I sent a package in early December that arrived in Manila in less than two weeks, but notification for arrival took another month.  I sent another package in February with similar results.
My packages track in a timely manner (days) until they reach Manila.  Once they arrive in Manila, the packages enter a somewhat dense and mysterious processing system.  Apparently, certain time delays are incorporated into this system.

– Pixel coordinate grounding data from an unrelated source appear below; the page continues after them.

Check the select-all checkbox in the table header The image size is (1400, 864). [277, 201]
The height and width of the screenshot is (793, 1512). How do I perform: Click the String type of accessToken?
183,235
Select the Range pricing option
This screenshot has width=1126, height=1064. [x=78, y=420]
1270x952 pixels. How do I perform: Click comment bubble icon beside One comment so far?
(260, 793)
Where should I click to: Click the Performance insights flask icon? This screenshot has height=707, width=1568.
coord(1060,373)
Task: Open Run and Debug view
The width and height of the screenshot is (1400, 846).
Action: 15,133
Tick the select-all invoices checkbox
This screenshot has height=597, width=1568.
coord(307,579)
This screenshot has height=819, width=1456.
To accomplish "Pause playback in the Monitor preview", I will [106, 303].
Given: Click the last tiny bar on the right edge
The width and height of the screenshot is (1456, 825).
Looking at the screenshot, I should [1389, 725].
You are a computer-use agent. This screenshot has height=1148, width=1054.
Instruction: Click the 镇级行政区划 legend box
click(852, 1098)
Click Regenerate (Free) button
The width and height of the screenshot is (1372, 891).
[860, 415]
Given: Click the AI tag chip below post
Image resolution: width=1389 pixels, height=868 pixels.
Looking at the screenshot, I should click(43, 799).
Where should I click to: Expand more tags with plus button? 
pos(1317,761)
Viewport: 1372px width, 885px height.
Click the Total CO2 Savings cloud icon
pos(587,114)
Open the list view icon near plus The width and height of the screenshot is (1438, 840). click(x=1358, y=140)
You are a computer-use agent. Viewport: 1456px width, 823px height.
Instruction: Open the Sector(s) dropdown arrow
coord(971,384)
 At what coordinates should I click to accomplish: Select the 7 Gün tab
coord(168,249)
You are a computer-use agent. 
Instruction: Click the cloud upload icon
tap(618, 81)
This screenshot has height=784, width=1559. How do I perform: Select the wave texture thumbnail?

Honestly, the packages seem to get lost for a while.
The Philippines is an island nation, of course, and this may account for some of what goes on.  Having visited several islands in my life, I leaned about what island residents refer to as “island time.”
No need to hurry, man.
At least a part of the reason for hang-up on the most recent package is a bit more conspicuous.  Apparently, someone in customs found the three jars of homemade huckleberry jam I sent to the islands a bit suspicious and worthy of examination.
Posted is a photograph of how the packed looked at the end of a long journey.

Mitchell Hegman

Friday, March 6, 2020

The Right Tools for Dinner


I am pretty good about planning most aspects of my life.  This especially applies to long-term matters.  I started actively planning and saving a little for my retirement when I was only nineteen.  In another example, I started planning, and even collecting a few materials for my house a couple years before beginning construction.
But…I have a couple pretty big holes in my planning fabric.  I think dinner is my biggest hole.
I am not very good at planning dinner, either in the short-term or long-term.  Sure, I think about meals, but only in a fleeting manner—the same way I think about purchasing toilet paper or laundry detergent.  And, because I am presently living alone, making big plans is problematic.  Given all that, my planning is mostly on the surface.
As expressed in Mitch-speak, my planning is “surfacy”
Yesterday evening, same as every other evening, I required dinner.  This thought occurred to me a good twenty minutes before I normally eat.   Once the thought of dinner squirmed up through my maze of thought-blocking processes, I gleaned through the pantry and found: pasta noodles, catnip, chewing gum, plastic Solo cups (what?), and tomato paste.
In the refrigerator: apples, lemons, mustard, butter, olives, and something mysterious experimenting with itself in a sandwich bag.
My last hope?   The freezer. 
My lack of planning also extends to the simple task of freezing food for later.  Where a smart “single-ish” person might freeze leftovers in single servings, I usually throw big piles into my freezer.  Upon opening the freezer, I found: frozen butter sticks, cubed ice, sweet potato fries, more ice in a super-frosty bag, and a big chunk of frozen stew in a gallon zip-loc bag.
Stew, then!
The block of frozen stew was enough to feed an entire family.  After clunking the block stew on my kitchen counter, I realized I needed to break off only a small hunk.
After a few seconds of attempting to whittle at the frozen stew with a small and then big knife, my electrician’s instincts took hold of me. 
I needed some tools from my garage. 
Posted is a photograph (captured with my smarter-than-me-phone) of the tools I used break off a chunk of my dinner.